Oregon State Hospital, a psychiatric facility based in Salem and managed by the Oregon Health Authority, is now in substantial compliance with federal requirements for participating in Medicare and Medicaid programs.
This status update follows four overlapping surveys and more than 12 months of improvements, according to a hospital news release.
A state survey agency has jurisdiction when a hospital is at risk of losing federal funding, such as outstanding compliance issues that could affect Medicare or Medicaid participation.
CMS resurveyed OSH in early October to evaluate the hospital's implementation of plans of correction related to four separate investigations, which are related to patient deaths in addition to a patient who escaped during a 2023 transfer, according to the Statesman Journal.
Afterward, the federal agency issued a 27-page letter Oct. 24, removing the hospital from the state survey agency's jurisdiction.

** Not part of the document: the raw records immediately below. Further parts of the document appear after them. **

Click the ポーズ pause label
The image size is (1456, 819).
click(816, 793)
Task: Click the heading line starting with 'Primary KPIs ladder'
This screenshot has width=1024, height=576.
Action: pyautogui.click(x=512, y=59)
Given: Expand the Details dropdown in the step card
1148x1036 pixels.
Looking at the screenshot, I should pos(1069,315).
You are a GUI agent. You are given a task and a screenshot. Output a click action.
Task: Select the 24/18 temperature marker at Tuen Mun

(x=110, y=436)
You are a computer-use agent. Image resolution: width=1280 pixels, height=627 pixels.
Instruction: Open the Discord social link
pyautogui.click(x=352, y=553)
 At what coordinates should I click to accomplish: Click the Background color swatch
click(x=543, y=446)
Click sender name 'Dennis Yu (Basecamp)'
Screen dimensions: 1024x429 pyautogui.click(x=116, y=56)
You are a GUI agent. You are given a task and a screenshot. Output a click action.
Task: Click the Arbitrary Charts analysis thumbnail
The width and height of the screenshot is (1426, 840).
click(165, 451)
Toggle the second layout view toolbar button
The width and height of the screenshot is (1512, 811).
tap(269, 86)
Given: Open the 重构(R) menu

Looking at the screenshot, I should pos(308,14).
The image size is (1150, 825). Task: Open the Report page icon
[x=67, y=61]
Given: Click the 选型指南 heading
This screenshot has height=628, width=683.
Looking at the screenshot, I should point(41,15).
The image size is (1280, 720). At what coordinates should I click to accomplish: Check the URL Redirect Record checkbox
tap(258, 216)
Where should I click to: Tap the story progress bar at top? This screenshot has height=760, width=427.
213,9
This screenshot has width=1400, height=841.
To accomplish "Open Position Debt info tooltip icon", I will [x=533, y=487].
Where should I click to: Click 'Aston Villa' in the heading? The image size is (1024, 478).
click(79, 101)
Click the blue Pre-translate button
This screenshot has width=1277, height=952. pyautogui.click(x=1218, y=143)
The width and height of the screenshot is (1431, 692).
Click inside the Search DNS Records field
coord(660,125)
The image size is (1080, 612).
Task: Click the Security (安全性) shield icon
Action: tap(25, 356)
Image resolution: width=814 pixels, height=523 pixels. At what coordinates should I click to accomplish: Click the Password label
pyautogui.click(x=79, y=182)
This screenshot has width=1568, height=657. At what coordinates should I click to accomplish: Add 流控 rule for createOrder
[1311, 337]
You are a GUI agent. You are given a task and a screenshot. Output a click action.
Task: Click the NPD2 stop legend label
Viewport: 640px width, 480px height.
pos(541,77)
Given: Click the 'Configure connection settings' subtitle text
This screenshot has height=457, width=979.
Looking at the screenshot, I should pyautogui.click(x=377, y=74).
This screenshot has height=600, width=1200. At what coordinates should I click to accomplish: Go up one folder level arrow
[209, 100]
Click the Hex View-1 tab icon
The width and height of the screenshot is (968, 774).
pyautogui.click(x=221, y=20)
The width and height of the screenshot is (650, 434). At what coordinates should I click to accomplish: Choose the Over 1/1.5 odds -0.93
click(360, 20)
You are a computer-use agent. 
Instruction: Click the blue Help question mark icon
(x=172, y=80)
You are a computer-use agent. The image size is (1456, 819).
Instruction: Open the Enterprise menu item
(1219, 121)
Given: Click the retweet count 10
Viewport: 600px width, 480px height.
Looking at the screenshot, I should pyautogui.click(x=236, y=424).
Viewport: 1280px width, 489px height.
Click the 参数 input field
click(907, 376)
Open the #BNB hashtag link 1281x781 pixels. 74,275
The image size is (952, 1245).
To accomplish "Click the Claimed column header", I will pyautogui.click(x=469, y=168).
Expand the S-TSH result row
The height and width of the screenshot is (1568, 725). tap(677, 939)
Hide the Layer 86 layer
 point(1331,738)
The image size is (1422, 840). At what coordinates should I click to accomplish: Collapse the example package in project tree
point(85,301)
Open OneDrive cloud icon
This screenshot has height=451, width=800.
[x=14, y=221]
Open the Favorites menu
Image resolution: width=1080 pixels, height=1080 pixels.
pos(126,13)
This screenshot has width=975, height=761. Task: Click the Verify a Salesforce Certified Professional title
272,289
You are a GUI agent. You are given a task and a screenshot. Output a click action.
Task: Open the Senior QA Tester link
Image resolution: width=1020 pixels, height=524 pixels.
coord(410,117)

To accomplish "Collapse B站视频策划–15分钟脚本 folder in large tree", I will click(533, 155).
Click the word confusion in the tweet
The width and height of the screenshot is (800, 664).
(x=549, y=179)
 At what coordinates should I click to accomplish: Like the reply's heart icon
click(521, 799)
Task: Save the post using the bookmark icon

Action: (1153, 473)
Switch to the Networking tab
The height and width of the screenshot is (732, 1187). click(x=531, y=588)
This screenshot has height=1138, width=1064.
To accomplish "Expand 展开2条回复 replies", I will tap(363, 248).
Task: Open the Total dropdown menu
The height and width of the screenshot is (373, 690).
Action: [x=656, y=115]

"OSH remains committed to ensuring a safe and therapeutic environment for our patients, and we've already started work to address continuity in our implementation," Sara Walker, MD, OSH interim superintendent and chief medical officer, said in the release. "OSH staff care deeply about our patients and each other, and they’ve been instrumental in making effective changes across the hospital."
The hospital also said it "will continue to implement and audit its prior plans of correction to ensure progress, as well as to address all standard-level CMS deficiencies, which do not require plans of correction, in its commitment to ongoing improvement."
Additionally, OSH has contracted with The Chartis Group, a healthcare regulatory advisory firm, to help establish and implement strategies for ongoing quality improvement.
The hospital received two immediate jeopardy warnings from CMS this year. OSH was no longer in immediate jeopardy as of July 31, although it remained on a termination track.